De uma maneira muito interessante, espontânea, natural e atraíram o público da região em que estão. Aparentemente as pessoas não estão interessadas em literatura, mas a verdade é que estão. Claro que é uma batalha formar um sarau e consolidá-lo, mas é uma vitória quando crescem. Eles sabem que têm que competir com drogas, com funk, com baladas vazias. E são desconhecidos do pessoal que frequenta a Vila Madalena, a Vila Olímpia, o Baixo Augusta, que se acha muito moderno e que sabe ler. Mas esse pessoal vai acabar lendo os poetas da periferia, vão ter que ler, porque têm uma produção literária absurdamente boa. O verso “nóis é ponte e atravessa qualquer rio” (do poeta Pezão) traduz muito bem o espírito deles. Porque esses caras estão pra lá dos rios Tietê e Pinheiros. É uma nova mentalidade literária, muito ligada no coletivo. Não tem disputa de ego. Tem uma parte do poema que diz “para nóis, nós é singular”. Isso diz tudo.

Quer dizer que está surgindo uma nova literatura?

Dentro da literatura convencional, não acho que essa atividade esteja no nível dos grandes escritores. Mas é uma literatura nova, que precisa ser estudada e consumida também de uma maneira nova. É gente que escreve do jeito que quer, com o palavreado que quer, sem se prender às normas cultas ou aos padrões da academia. Temos que ir lá, olhar, não se pode ignorar esse movimento.

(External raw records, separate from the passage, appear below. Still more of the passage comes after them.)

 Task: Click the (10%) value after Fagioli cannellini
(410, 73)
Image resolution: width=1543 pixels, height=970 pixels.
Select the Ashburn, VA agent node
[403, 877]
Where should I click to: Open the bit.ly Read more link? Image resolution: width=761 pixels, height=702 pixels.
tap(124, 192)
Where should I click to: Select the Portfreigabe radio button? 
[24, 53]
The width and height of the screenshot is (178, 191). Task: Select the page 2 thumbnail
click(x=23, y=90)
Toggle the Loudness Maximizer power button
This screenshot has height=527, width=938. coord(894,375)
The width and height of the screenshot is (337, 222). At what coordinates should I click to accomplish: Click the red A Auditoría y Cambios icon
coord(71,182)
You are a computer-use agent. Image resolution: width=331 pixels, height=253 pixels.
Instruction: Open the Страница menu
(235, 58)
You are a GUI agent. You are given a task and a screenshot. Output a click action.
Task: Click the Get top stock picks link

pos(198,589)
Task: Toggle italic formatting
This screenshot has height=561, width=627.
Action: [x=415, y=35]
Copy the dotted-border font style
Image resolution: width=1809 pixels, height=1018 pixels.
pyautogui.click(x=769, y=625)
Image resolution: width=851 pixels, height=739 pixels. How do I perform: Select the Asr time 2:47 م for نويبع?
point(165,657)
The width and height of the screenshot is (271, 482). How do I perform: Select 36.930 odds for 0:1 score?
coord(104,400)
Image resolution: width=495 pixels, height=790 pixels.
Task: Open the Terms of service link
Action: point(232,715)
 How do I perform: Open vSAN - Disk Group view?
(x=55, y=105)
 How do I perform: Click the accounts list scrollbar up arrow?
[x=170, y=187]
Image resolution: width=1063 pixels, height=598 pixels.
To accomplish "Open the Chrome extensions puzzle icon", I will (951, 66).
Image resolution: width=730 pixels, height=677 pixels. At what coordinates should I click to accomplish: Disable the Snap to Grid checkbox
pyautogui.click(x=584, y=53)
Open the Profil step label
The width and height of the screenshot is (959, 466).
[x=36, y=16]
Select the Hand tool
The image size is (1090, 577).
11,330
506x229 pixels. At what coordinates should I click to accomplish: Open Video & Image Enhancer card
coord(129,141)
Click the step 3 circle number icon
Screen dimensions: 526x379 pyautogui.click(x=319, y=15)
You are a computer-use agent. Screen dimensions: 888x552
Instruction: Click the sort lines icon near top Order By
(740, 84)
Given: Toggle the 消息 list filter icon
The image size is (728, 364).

Por que a mídia não divulgou o evento?

A mídia brasileira não deu atenção porque, acho, teve uma falha da nossa parte, deveríamos ter mandado mais notas, ter tentado divulgar mais. Mas também acho que a imprensa da área de cultura é pautada por assessoria de imprensa. Tem um ou outro jornalista que procura, se interessa, vai atrás. O outro motivo é que a mídia não está preparada para esse tipo de manifestação. A verdade é que vivemos numa cidade extremamente conservadora, mas que se acha muito moderna. As pessoas da área cultural são muito críticas, leem sempre os mesmos autores. Então as pessoas e a mídia ignoram esses autores da periferia. Periferia não existe culturalmente para jornalista, a não ser na hora da violência, das mortes. Eu acho que isso é provincianismo, embora se achem muito cosmopolitas.

Mas quem está na periferia não quer vir para o centro?

Hoje em dia, não. Até os anos 1990, os moradores da periferia queriam sair do bairro, ir em busca de melhores condições de vida. Hoje, eles querem ficar lá, querem ter cultura lá, saúde lá, querem viver bem lá. É um processo de inclusão, sim, mas com o desejo de ser incluído vivendo na periferia, sem precisar sair de lá.